PJ reformado pago por fora para investigar favores políticos
Ministério Público retira perícia da operação “Tutti Frutti” à Judiciária Mudança justificada com atrasos no processo de corrupção
O Ministério Público (MP) retirou da esfera da Polícia Judiciária (PJ) a perícia financeira da mediática operação “Tutti Frutti”, que investiga uma alegada teia de crimes de corrupção, tráfico de influência, participação económica em negócio e eventual financiamento partidário ilícito envolvendo personalidades do PSD e do PS. As análises às contas foram recentemente atribuídas a um perito independente que é o antigo diretor da Unidade de Perícia Financeira e Contabilística (UPFC) da PJ, entretanto aposentado.
Durante dois anos, até se reformar, em janeiro do ano passado, o responsável nunca nomeou oficialmente um perito para o caso. Para afastar a UPFC da investigação, o que aconteceu há cerca de um mês, o MP alegou atrasos nas perícias.
De acordo com informações recolhidas pelo JN, a investigação do “Tutti Frutti” começou em 2017 e tem como principal suspeito um antigo conselheiro nacional do PSD, Carlos Eduardo Reis, dono de uma empresa da área da jardinagem, em Barcelos, indiciado, entre outras coisas, de ter obtido contratos duvidosos de autarcas, essencialmente sociais-democratas. Foi nesse ano que o processo deu formalmente entrada na UPFC, liderada por Egídio Cardoso. Não foi entregue a nenhum perito, apesar de terem sido solicitadas diversas análises bancárias poucos dias depois e uma nova leva meses mais tarde. O próprio diretor da UPFC produziu alguns relatórios intercalares para o processo.

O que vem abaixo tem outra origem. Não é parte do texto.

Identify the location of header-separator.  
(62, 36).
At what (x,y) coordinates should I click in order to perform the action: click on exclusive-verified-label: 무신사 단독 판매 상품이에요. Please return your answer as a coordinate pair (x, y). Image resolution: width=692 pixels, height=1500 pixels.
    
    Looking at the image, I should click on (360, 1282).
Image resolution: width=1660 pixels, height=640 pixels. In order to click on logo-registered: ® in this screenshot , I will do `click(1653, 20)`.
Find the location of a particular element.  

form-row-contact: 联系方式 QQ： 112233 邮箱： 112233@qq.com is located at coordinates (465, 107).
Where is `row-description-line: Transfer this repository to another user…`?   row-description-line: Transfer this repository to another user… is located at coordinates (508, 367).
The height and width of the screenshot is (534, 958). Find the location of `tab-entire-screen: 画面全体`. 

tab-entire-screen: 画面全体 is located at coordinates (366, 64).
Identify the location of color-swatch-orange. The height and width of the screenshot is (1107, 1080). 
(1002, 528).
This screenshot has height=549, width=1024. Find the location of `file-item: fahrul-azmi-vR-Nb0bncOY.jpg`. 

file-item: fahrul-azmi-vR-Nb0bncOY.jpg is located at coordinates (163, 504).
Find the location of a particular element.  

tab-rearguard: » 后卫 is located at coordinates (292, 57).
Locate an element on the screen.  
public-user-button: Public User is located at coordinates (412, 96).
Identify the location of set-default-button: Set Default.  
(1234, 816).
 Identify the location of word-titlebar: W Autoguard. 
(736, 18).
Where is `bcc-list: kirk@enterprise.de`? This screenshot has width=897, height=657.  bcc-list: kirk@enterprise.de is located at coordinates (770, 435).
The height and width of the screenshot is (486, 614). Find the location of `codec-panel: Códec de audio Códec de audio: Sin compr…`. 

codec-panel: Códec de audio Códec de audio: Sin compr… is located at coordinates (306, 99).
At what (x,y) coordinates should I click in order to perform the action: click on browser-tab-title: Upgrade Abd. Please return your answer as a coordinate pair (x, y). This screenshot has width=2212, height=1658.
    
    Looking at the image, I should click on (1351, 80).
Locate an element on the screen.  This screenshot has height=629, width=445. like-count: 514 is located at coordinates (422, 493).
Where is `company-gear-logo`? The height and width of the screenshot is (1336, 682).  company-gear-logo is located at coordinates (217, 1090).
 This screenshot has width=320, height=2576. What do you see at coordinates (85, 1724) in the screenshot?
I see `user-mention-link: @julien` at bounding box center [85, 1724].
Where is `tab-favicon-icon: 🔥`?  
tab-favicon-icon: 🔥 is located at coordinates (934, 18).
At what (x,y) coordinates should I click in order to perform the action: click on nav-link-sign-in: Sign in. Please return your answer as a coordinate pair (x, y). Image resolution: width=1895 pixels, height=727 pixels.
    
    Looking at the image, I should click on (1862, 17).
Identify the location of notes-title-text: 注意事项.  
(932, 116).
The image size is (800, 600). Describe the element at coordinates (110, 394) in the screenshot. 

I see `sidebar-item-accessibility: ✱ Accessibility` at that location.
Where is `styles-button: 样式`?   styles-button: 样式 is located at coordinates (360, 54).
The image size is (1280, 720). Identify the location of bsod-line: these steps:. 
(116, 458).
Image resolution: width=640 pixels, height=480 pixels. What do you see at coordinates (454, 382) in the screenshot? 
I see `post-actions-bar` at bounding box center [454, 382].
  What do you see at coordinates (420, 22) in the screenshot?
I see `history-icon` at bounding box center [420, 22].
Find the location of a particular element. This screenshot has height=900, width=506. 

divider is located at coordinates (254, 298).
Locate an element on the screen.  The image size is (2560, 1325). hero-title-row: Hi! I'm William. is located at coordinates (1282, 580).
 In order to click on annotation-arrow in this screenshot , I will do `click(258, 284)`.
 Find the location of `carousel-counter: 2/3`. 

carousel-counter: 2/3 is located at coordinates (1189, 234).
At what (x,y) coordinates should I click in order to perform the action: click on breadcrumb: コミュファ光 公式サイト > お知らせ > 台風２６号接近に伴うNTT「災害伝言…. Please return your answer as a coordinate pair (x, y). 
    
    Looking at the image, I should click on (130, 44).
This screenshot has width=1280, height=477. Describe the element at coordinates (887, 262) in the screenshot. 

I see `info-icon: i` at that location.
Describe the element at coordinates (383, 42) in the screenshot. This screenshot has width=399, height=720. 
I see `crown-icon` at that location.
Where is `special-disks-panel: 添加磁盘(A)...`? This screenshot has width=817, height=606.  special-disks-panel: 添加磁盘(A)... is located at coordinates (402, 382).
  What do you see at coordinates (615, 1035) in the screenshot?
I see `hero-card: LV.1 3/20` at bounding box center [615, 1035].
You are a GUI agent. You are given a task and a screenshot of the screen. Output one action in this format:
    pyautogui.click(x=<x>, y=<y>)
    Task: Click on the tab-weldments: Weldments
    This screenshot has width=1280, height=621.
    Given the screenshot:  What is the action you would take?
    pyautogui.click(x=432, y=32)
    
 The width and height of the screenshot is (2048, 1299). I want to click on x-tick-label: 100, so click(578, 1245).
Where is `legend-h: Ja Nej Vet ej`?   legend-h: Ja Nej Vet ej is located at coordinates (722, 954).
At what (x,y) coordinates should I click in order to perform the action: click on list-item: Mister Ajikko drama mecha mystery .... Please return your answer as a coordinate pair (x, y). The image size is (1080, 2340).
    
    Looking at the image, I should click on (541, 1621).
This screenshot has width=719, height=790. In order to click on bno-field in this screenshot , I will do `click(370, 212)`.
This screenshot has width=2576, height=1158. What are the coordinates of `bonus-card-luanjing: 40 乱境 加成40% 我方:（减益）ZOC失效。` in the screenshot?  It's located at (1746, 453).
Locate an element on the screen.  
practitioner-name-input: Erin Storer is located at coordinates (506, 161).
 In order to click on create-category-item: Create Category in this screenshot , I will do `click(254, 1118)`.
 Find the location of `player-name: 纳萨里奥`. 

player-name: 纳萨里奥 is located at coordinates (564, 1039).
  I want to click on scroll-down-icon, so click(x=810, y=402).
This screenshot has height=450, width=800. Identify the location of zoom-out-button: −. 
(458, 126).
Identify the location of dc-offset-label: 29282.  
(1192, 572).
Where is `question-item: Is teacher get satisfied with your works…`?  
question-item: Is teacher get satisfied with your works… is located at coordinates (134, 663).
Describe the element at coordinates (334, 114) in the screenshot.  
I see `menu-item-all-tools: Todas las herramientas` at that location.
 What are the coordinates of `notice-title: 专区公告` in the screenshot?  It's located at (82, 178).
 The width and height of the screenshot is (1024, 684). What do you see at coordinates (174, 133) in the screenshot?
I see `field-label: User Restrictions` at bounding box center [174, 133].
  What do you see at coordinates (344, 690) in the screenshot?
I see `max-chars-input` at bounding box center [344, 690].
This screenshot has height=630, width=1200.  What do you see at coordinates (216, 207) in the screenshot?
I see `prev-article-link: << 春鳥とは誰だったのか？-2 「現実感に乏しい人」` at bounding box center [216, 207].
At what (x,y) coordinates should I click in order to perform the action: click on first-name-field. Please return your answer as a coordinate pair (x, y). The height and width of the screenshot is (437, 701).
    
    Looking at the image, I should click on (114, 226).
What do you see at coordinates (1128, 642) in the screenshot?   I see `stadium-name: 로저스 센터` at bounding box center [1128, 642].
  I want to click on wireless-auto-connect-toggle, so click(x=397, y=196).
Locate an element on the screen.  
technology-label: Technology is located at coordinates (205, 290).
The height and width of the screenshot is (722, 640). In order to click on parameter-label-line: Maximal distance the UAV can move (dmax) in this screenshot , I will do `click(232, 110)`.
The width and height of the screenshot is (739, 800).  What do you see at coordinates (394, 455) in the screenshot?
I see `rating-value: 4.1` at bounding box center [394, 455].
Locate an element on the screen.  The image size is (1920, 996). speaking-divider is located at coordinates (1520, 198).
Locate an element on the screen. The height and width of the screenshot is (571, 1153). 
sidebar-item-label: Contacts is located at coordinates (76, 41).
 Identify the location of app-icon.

Só em meados de 2018, depois da PJ ter avançado com buscas no PSD e PS, além de juntas de freguesias, câmaras de Norte a Sul do país e escritórios de advogados, é que o MP pediu à UPFC a perícia oficial a dezenas de apensos com documentação bancária e contabilística relativa às entidades e indivíduos visados.
No final de 2018, quando Egídio Cardoso estava prestes a reformar-se, ainda não tinha sido nomeado nenhum perito da Unidade, mas foram efetuadas análises bancárias sob orientação do próprio diretor, que se aposentou em janeiro de 2019. Nessa altura, havia pelo menos uma dúzia de pedidos de perícias por atribuir. Entretanto, o “Tutti Frutti” ficou a cargo de um especialista superior da PJ, mas este teve de entregar o processo ao antigo diretor da Unidade, agora perito independente contratado, por ordem do MP.
PGR NÃO JUSTIFICA
O JN questionou a Procuradoria Geral da República (PGR) sobre a razão da transferência da perícia da PJ para o antigo diretor e o custo da contratação de Egídio Cardoso. “O MP toma as medidas adequadas e previstas na lei para salvaguardar o melhor andamento dos processos e os interesses da investigação”, explicou a PGR.
A Direção Nacional da PJ “não comenta” o caso, mas adianta que “a UPFC melhorou substancialmente de 2018 para 2019 em termos de organização e redução de tempo de resposta”. Explica ainda ter sido clarificada “a função da UPFC e a sua natureza de unidade de apoio técnico-científica”. “Recebemos mais solicitações do MP em 2019 do que em 2018 e a tendência é para se aumentar a resposta. Mas continuamos com a necessidade de reforçar os meios humanos nesta unidade”, esclareceu.